§ **About this task**
Check each line of the data for "EaseUS", then give the number of lines that have it, without any other words.

§ **Saved entries**
######

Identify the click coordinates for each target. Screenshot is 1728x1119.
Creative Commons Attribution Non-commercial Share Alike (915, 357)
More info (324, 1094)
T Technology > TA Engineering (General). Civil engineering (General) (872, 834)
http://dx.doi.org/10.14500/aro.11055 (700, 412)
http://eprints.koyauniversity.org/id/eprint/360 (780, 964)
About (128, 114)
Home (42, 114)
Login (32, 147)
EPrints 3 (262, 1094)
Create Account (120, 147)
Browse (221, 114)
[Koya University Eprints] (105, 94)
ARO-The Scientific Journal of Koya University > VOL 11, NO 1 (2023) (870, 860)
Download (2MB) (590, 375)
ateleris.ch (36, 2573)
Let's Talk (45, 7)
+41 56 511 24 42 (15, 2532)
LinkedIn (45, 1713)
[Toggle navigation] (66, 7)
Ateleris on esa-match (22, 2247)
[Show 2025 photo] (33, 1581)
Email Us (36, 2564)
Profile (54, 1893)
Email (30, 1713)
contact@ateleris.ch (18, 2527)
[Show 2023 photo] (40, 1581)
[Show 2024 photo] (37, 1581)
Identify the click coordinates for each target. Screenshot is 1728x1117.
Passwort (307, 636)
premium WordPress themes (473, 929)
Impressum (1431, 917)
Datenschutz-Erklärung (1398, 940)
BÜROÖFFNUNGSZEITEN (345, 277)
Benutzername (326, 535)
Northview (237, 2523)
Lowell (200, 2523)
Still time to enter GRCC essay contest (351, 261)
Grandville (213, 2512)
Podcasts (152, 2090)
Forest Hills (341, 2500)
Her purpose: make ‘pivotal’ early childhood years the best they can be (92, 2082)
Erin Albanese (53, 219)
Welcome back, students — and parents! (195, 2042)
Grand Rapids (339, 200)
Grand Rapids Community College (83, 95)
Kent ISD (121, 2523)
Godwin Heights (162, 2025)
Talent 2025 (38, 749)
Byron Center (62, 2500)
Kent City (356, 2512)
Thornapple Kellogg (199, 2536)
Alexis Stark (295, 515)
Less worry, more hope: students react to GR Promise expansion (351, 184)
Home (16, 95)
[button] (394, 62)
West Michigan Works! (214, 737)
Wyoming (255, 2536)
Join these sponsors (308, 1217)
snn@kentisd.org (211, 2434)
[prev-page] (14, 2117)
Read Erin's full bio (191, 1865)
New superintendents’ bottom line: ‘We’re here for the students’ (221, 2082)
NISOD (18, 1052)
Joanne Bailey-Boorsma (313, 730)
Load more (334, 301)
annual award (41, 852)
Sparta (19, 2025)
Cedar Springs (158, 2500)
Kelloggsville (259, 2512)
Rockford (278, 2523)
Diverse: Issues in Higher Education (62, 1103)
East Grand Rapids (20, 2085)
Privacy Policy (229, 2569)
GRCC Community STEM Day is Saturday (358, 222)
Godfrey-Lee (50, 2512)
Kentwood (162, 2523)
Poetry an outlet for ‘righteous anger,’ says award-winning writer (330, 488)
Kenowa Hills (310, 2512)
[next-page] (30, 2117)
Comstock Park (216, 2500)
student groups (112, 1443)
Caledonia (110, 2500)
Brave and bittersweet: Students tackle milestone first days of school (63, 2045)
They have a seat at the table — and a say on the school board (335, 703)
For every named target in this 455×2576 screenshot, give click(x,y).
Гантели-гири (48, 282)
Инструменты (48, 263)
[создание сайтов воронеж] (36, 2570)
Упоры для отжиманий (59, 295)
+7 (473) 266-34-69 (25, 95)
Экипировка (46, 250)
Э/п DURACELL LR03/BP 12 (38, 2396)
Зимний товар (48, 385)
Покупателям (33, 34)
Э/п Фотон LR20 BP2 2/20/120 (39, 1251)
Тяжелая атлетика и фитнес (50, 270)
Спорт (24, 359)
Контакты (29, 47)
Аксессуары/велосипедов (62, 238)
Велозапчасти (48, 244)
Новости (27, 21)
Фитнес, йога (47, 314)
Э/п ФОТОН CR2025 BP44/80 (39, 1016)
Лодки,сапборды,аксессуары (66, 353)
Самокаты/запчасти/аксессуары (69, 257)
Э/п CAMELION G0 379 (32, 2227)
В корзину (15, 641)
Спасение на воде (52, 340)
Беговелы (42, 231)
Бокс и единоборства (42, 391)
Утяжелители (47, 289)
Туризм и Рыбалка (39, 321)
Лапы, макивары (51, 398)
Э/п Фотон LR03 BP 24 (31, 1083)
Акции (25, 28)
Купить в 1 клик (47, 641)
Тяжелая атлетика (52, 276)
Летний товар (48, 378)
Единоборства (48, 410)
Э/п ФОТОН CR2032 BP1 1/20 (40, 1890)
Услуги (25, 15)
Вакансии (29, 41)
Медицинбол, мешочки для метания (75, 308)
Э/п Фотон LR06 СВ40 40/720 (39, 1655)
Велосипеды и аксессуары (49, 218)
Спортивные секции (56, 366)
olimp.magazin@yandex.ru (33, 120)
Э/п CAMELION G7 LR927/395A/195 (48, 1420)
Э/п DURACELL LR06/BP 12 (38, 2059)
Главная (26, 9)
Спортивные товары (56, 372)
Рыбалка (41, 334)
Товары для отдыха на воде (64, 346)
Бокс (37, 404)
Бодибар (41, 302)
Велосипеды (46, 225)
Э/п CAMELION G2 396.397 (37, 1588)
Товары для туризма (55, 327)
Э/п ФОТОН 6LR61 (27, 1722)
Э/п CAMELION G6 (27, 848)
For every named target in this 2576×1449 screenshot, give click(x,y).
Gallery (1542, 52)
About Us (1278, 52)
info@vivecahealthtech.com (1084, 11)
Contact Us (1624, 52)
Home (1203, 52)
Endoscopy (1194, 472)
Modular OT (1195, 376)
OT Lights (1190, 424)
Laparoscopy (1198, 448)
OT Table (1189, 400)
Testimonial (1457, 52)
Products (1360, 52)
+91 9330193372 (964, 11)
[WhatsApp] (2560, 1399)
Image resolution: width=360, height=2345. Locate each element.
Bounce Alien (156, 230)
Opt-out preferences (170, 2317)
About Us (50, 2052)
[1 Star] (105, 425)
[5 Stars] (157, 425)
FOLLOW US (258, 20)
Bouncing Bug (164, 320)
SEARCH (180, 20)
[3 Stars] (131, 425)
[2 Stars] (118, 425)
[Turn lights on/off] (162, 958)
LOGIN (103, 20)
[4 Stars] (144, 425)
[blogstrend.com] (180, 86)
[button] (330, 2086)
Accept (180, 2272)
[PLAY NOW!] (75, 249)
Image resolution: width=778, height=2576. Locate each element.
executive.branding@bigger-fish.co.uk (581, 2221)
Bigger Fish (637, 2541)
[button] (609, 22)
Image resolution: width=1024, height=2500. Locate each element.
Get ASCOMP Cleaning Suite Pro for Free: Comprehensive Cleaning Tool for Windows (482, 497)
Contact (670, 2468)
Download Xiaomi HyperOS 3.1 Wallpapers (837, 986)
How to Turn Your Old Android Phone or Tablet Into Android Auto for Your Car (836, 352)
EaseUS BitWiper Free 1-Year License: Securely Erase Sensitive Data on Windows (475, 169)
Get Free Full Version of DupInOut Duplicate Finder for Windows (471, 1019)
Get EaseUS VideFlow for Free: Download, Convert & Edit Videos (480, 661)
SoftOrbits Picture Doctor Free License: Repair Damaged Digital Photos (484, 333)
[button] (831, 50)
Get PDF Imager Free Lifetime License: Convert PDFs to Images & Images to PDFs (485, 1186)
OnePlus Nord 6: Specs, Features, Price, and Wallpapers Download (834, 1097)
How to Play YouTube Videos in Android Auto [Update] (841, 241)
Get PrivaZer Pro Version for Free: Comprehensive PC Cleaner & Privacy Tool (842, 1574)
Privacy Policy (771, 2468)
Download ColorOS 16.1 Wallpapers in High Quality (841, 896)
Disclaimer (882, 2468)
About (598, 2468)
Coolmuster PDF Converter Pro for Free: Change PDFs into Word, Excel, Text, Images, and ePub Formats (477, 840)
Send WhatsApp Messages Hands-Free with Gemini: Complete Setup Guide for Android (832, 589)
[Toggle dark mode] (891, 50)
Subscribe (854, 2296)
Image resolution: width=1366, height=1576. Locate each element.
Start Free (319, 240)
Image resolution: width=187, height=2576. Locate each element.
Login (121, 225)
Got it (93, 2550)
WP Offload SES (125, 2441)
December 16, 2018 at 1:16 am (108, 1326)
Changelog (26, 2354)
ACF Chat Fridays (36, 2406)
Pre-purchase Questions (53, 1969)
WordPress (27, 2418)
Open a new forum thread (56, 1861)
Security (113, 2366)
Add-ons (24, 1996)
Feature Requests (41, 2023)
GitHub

######

§ **Answer for this exercise**
2